* [WHAT NEEDS TO BE DONE]
Repeat exactly, and only, the lines of the entries below from the one with "Germen De Soya 250G (40, 989)" through the one with "infoドメイン名がつながりません。「Status:INACTIVE」になっていますがなぜですか？ (176, 357)", both ends included.

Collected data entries
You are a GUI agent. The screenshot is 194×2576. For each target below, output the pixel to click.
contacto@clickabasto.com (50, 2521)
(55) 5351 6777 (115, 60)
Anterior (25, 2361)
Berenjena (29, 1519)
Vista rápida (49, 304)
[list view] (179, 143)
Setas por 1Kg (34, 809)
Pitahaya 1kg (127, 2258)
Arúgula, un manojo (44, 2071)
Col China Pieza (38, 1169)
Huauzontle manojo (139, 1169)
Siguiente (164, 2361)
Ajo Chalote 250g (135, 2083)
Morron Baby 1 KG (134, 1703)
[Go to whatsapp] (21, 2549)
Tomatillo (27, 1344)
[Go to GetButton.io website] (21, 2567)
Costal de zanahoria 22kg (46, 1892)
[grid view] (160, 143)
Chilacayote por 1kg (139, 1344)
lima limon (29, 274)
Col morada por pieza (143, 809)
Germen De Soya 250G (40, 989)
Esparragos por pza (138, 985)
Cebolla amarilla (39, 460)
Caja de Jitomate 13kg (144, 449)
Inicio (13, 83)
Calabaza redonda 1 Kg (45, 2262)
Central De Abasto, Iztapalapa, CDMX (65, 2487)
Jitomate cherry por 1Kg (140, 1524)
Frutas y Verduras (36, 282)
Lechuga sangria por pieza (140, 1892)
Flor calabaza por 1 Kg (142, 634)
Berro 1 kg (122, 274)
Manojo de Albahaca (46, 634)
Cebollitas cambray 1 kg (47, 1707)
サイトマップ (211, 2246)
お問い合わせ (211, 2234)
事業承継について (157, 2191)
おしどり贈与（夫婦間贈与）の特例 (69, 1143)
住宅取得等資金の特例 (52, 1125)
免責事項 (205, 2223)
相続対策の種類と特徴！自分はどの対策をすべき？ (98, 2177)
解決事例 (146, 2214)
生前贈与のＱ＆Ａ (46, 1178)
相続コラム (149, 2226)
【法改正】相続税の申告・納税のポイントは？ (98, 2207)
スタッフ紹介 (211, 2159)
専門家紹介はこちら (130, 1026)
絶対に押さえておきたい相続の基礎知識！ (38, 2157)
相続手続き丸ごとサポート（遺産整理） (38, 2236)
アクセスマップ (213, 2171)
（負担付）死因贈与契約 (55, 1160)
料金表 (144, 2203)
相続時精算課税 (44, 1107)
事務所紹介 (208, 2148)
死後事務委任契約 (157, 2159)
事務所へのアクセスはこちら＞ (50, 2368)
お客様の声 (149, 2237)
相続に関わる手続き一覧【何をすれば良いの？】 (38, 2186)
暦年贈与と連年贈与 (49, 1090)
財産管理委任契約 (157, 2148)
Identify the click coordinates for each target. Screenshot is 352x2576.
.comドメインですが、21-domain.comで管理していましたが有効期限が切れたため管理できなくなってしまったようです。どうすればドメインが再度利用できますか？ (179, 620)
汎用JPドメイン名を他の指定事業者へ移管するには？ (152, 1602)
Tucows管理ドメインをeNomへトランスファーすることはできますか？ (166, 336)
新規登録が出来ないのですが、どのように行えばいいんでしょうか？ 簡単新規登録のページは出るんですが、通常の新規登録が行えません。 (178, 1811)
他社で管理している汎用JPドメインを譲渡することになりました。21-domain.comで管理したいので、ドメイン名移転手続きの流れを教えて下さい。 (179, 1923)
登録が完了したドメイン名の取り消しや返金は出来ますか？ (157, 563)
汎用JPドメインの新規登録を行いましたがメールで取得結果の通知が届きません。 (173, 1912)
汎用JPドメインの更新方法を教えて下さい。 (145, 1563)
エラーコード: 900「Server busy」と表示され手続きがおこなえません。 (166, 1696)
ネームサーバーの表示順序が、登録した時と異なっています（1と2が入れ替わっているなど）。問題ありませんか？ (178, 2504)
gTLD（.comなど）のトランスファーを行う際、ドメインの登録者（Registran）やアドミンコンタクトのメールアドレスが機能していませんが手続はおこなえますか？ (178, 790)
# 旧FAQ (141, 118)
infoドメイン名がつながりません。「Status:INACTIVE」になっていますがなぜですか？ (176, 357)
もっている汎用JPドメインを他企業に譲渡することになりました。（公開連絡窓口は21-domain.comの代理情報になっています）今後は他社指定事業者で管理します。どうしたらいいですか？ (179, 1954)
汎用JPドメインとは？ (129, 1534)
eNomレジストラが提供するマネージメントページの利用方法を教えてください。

* [EXERCISE ANSWER]
Germen De Soya 250G (40, 989)
Esparragos por pza (138, 985)
Cebolla amarilla (39, 460)
Caja de Jitomate 13kg (144, 449)
Inicio (13, 83)
Calabaza redonda 1 Kg (45, 2262)
Central De Abasto, Iztapalapa, CDMX (65, 2487)
Jitomate cherry por 1Kg (140, 1524)
Frutas y Verduras (36, 282)
Lechuga sangria por pieza (140, 1892)
Flor calabaza por 1 Kg (142, 634)
Berro 1 kg (122, 274)
Manojo de Albahaca (46, 634)
Cebollitas cambray 1 kg (47, 1707)
サイトマップ (211, 2246)
お問い合わせ (211, 2234)
事業承継について (157, 2191)
おしどり贈与（夫婦間贈与）の特例 (69, 1143)
住宅取得等資金の特例 (52, 1125)
免責事項 (205, 2223)
相続対策の種類と特徴！自分はどの対策をすべき？ (98, 2177)
解決事例 (146, 2214)
生前贈与のＱ＆Ａ (46, 1178)
相続コラム (149, 2226)
【法改正】相続税の申告・納税のポイントは？ (98, 2207)
スタッフ紹介 (211, 2159)
専門家紹介はこちら (130, 1026)
絶対に押さえておきたい相続の基礎知識！ (38, 2157)
相続手続き丸ごとサポート（遺産整理） (38, 2236)
アクセスマップ (213, 2171)
（負担付）死因贈与契約 (55, 1160)
料金表 (144, 2203)
相続時精算課税 (44, 1107)
事務所紹介 (208, 2148)
死後事務委任契約 (157, 2159)
事務所へのアクセスはこちら＞ (50, 2368)
お客様の声 (149, 2237)
相続に関わる手続き一覧【何をすれば良いの？】 (38, 2186)
暦年贈与と連年贈与 (49, 1090)
財産管理委任契約 (157, 2148)
Identify the click coordinates for each target. Screenshot is 352x2576.
.comドメインですが、21-domain.comで管理していましたが有効期限が切れたため管理できなくなってしまったようです。どうすればドメインが再度利用できますか？ (179, 620)
汎用JPドメイン名を他の指定事業者へ移管するには？ (152, 1602)
Tucows管理ドメインをeNomへトランスファーすることはできますか？ (166, 336)
新規登録が出来ないのですが、どのように行えばいいんでしょうか？ 簡単新規登録のページは出るんですが、通常の新規登録が行えません。 (178, 1811)
他社で管理している汎用JPドメインを譲渡することになりました。21-domain.comで管理したいので、ドメイン名移転手続きの流れを教えて下さい。 (179, 1923)
登録が完了したドメイン名の取り消しや返金は出来ますか？ (157, 563)
汎用JPドメインの新規登録を行いましたがメールで取得結果の通知が届きません。 (173, 1912)
汎用JPドメインの更新方法を教えて下さい。 (145, 1563)
エラーコード: 900「Server busy」と表示され手続きがおこなえません。 (166, 1696)
ネームサーバーの表示順序が、登録した時と異なっています（1と2が入れ替わっているなど）。問題ありませんか？ (178, 2504)
gTLD（.comなど）のトランスファーを行う際、ドメインの登録者（Registran）やアドミンコンタクトのメールアドレスが機能していませんが手続はおこなえますか？ (178, 790)
# 旧FAQ (141, 118)
infoドメイン名がつながりません。「Status:INACTIVE」になっていますがなぜですか？ (176, 357)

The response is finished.